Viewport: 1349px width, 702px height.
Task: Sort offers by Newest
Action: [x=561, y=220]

--

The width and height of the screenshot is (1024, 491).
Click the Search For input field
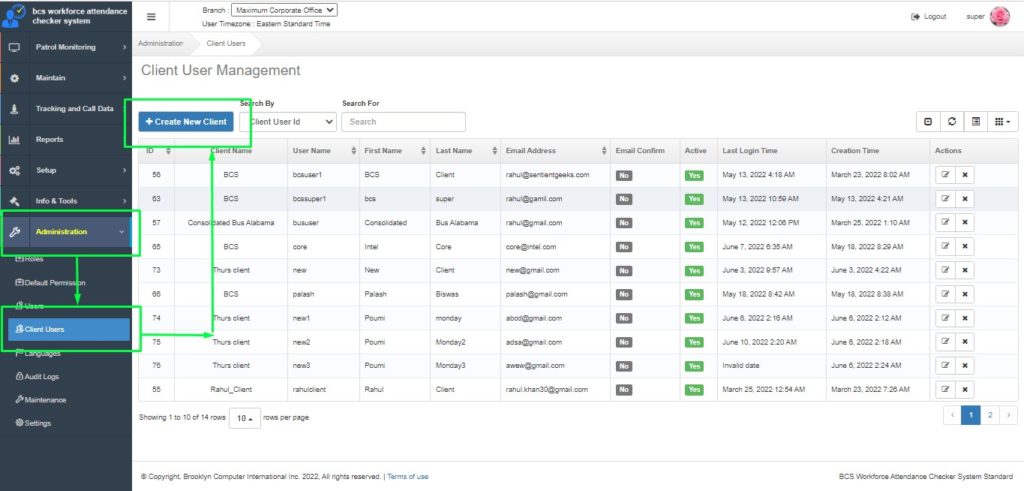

#### STATED PROBLEM
Transcribe the rows starting with the line that contains "The width and" and going on through the line that contains "Click the Search For input field", with both of those lines included.

#### THE RESULT
The width and height of the screenshot is (1024, 491).
Click the Search For input field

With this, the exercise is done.